Zynga’s stock price has gone up four-fold in the past five years, bringing the company back to its original IPO value in 2011. It has done through its aggressive acquisition strategy, Tuosto said. And this week, Zynga reported record financials with fourth-quarter bookings of $699 million, and it saw its valuation rise to $12.9 billion. What was perhaps most promising about Zynga’s results was that we saw no sign of a decline in the systemic increase in users and their appetite for playing games during the pandemic.
Warning signs and fateful questions
I’ve warned that Apple’s stance on user privacy over targeted advertising could trigger a slowdown in games that takes all the air out of the bubble. And if the something in the broader stock market breaks down, then the relatively small game industry can suffer as a result.
“This larger market will influence the gaming market as well,” Evdokimov said.
But Iones noted that the gaming market has proven it is resilient in recessions, as it has a very low entry price (free-to-play, for instance) that enables consumers to spend money on it (or time) even during a difficult time.
Tuosto believes that the game industry is just beginning to exploit the opportunities and financial deals that lie before it. He believes that the game industry was undervalued before and that investors have finally noticed it, because the game industry’s strong results stand out as other industries collapse. Advances such as free-to-play, subscriptions, and live operations have strengthened game companies, and now they’re ready to grow even further with a fresh injection of capital.

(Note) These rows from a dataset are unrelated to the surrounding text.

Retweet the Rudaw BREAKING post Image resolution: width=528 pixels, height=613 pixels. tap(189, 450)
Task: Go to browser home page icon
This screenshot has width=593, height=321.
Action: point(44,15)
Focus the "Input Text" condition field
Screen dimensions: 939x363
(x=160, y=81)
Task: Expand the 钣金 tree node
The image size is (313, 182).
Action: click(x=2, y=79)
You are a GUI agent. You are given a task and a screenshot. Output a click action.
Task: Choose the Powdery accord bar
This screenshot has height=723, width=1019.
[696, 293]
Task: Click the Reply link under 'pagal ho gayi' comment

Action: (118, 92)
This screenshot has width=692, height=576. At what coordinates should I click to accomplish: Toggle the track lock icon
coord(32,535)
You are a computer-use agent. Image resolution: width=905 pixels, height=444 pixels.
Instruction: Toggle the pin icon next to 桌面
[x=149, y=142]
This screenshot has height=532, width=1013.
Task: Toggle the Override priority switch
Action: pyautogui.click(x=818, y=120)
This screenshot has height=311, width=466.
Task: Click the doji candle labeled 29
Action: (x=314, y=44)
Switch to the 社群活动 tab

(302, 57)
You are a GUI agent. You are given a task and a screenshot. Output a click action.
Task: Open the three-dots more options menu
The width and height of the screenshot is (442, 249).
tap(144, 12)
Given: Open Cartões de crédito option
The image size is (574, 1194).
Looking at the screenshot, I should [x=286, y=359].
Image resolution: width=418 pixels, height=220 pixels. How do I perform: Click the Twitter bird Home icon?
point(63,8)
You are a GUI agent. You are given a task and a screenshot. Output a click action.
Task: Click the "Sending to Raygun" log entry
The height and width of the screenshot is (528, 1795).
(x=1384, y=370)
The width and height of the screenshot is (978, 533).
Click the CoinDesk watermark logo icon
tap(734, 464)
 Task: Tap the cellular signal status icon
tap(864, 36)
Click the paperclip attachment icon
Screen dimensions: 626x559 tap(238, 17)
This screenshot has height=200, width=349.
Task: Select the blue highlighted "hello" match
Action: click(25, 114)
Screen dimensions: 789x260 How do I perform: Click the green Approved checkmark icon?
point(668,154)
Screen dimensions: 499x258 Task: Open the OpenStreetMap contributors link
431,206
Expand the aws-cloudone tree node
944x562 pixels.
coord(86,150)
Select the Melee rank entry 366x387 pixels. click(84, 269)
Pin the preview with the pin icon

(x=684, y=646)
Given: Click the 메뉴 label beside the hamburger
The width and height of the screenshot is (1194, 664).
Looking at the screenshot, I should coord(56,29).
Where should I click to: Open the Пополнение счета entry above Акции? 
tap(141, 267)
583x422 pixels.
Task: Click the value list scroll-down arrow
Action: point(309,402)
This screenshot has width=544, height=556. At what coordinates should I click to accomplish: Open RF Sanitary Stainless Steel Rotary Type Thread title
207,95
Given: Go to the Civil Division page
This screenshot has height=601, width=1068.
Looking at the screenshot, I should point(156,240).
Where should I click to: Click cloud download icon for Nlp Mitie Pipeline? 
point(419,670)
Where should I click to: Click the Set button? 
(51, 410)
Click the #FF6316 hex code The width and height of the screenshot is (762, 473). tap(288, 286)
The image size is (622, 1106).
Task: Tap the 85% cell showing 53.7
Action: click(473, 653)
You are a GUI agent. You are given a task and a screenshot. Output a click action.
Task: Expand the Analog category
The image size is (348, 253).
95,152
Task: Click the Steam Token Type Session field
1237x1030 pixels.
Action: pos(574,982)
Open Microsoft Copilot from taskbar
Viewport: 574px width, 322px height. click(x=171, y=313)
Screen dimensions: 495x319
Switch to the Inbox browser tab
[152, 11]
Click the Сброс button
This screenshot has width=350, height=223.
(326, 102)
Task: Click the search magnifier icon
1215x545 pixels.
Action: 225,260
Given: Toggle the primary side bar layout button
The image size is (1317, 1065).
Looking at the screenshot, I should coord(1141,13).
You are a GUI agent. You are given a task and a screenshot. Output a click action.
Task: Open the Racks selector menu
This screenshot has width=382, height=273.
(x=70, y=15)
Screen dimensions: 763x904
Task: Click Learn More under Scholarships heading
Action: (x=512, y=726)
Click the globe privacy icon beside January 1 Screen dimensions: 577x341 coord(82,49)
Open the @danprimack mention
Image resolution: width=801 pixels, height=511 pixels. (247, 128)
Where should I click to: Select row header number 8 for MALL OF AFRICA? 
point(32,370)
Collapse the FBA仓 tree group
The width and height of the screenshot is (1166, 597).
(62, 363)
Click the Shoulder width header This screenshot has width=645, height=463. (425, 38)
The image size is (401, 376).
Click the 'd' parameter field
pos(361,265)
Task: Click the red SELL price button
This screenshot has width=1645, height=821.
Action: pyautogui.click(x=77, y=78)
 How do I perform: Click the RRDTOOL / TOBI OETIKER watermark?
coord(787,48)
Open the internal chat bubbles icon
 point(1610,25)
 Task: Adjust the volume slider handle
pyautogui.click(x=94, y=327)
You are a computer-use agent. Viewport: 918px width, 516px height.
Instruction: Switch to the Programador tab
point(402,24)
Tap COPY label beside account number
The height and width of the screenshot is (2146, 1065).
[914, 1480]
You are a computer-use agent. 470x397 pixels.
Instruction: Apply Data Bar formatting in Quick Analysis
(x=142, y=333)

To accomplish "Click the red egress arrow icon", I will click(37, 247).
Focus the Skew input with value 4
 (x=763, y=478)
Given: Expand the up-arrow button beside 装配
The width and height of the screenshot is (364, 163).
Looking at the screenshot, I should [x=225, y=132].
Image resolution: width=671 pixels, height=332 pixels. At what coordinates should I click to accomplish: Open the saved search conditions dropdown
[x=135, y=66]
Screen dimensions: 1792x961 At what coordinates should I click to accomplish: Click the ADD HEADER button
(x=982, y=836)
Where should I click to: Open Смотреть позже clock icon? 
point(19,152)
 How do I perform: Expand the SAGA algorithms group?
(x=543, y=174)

“I agree that the industry is maturing,” Iones said. “The game industry was viewed for many years as a super risky industry. It wasn’t investable. Now the games are making money, and we’re keeping costs in check. Once an industry is more predictable, it is more investable. Then you can scale your operations and build things all over the world.”
For those who have been making games for a long time, the window of opportunity offers new options.
“Saber was around for a very long time. My partner and I worked together forever and we made a decision we wanted to join a larger organization,” Iones said. “I wanted to make sure the company outlived my partner and I. If you become a part of a larger organization, and reflect your journey, nobody lives forever. Somebody else will step in and keep running the show.”
Embracer says it gives the studios autonomy to determine their own fate and run their own businesses. And it doesn’t have to worry if one game is delayed, as it has a whole portfolio of companies that can smooth out such problems.
It’s hard to believe that just a year ago people were wondering how we would ever get any deals done, given that everybody was in lockdown and it was so hard to get deals done via Zoom, said Egorova at Enad Global 7 during our WN panel. She said that the secret sauce of the game companies are the developers with the knowledge about their craft and their love for the industry and putting gamers first.
The important thing is to enable developers to be braver in their decision making and take risks, she said.
“Our goal is to be enablers,” Egorova said. “People are always going to play. Games have been with us since the cradle of humanity. And they will be here always.”